NATALIE ALLEN, CNN ANCHOR: We've thrown a lot of information your way regarding the developments in Florida today, so we'll give you a moment to digest that and we'll head out West for a moment because, lest we forget, the race in New Mexico hasn't been decided yet, either; and the vote count there has taken quite an interesting turn.
CNN's Greg LaMotte joins us on the phone from Albuquerque to tell us what's up.
GREG LAMOTTE, CNN CORRESPONDENT: Well, Natalie a major development occurred last night in the see-saw battle for votes here in the state of New Mexico. Al Gore and George Bush had been running neck-and-neck, with Bush holding on to, as few as a few days ago, a lead of about four votes.
Well, last night top Republican and democratic leaders in the state confirmed to CNN a mathematical mistake in the tallying process in New Mexico's second-most populous county was discovered. When the correction was made, more than 500 votes that had gone to Bush were taken away and given to Al Gore. It amounts to a 1,000-vote swing in favor of the vice president.
At this late stage of counting and the certification process; barring any new discoveries of mathematical errors elsewhere, both Republican and democratic leaders acknowledge Gore may now enjoy an insurmountable lead in New Mexico. This discovery occurred as it appeared that Governor Bush was about to extend his lead.
The counting process, involving a few hundred ballots, including overseas ballots, was completed last night in New Mexico's most populous voting county, that includes Albuquerque.

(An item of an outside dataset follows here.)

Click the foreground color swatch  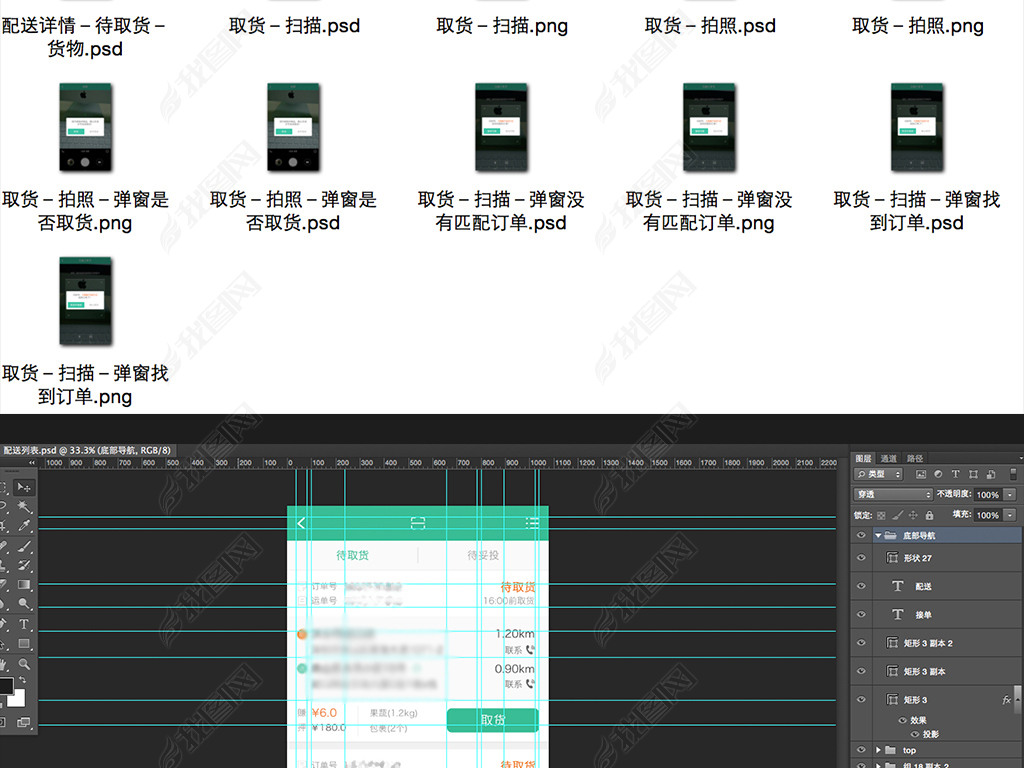pyautogui.click(x=5, y=686)
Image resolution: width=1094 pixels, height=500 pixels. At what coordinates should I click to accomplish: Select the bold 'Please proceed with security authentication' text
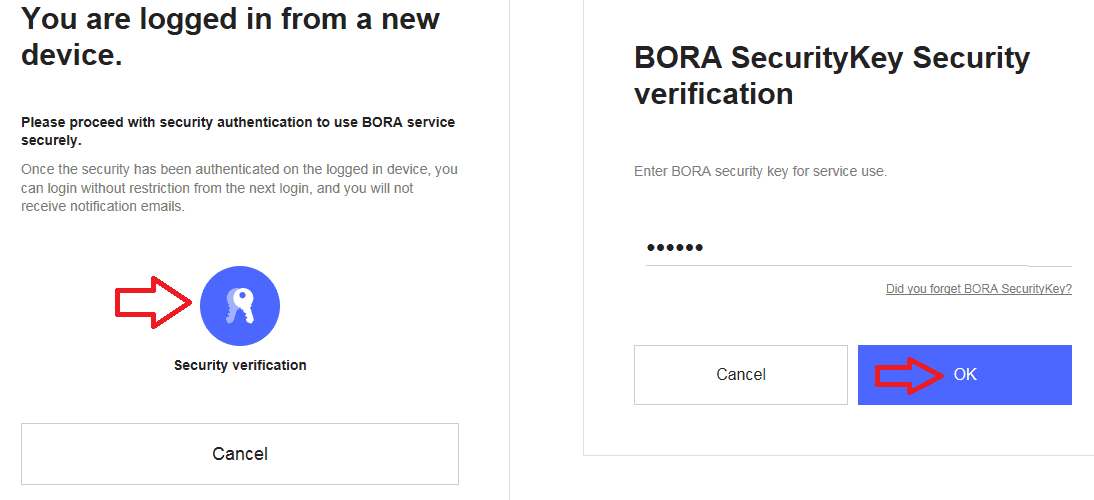coord(238,131)
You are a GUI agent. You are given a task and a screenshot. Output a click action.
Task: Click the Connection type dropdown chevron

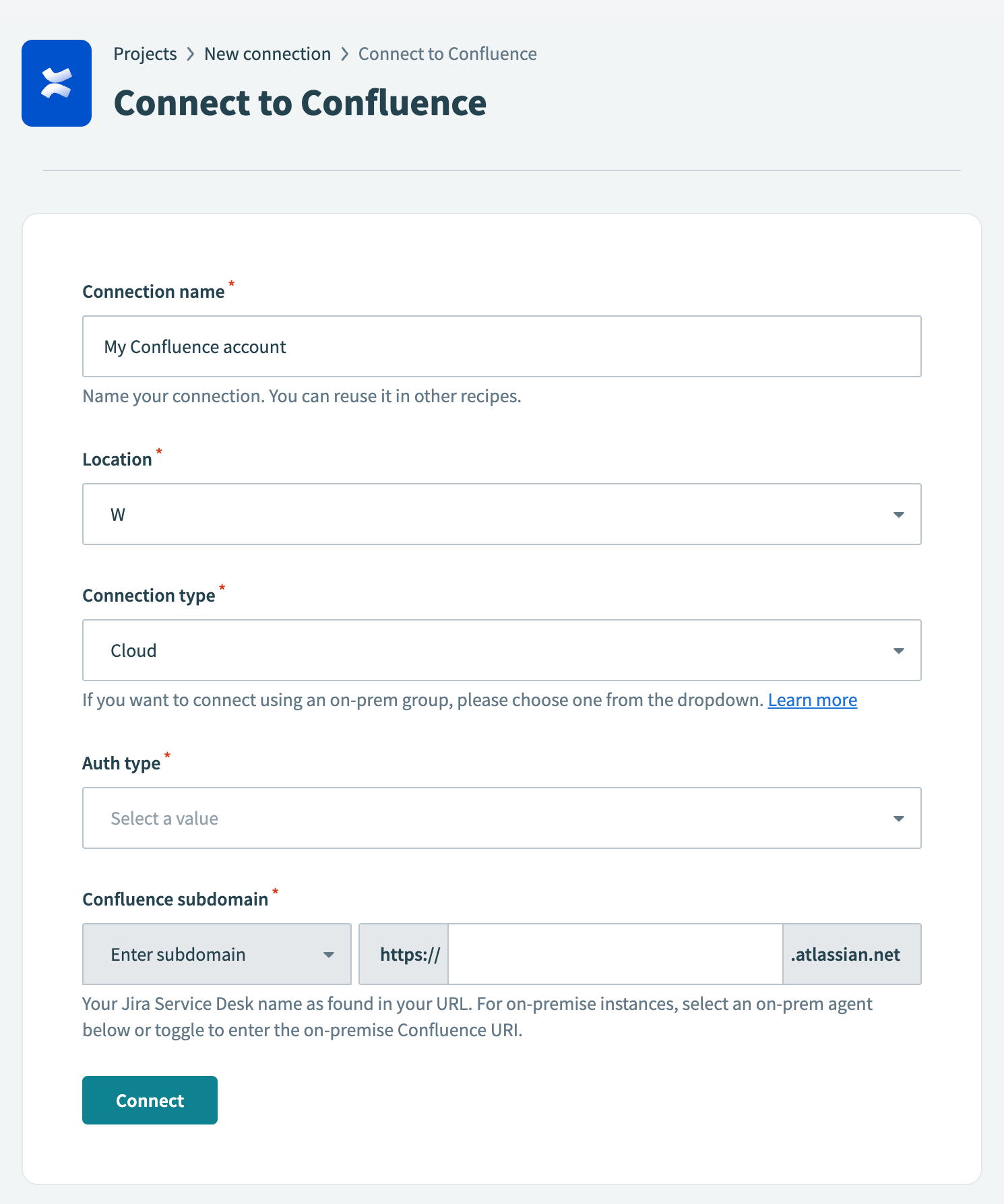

When the vote results were announced, Bush had picked up five votes despite the fact that Al Gore won the county by several thousand votes. Here's thing else interesting: Al Gore captured the majority of the county's overseas votes.
The head of the state Republican Party told me that if the vote in New Mexico ends up being very close he would be in favor of seeking a recount. But he said that would be up to Governor Bush. In New Mexico a candidate must wait until after the state certifies the election before they can ask for a recount. The election here will be certified November 28. A request for a recount is automatically granted; the candidate who seeks the recount must pay the costs associated with the recount -- Natalie.
ALLEN: All right; interesting developments out West as well. Greg LaMotte watching things in Albuquerque -- thanks Greg.